▶ _Provided information_:
■ ■ ■ ■ ■ ■ ■

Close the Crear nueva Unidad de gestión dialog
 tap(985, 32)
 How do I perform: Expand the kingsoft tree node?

■ ■ ■ ■ ■ ■ ■

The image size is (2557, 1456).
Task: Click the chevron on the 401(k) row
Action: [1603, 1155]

■ ■ ■ ■ ■ ■ ■

▶ _Brief_: Output exactly the lines of the material above from the one containing "Close the Crear" up to and including the one containing "How do I perform: Expand".

▶ _Solution below_:
Close the Crear nueva Unidad de gestión dialog
 tap(985, 32)
 How do I perform: Expand the kingsoft tree node?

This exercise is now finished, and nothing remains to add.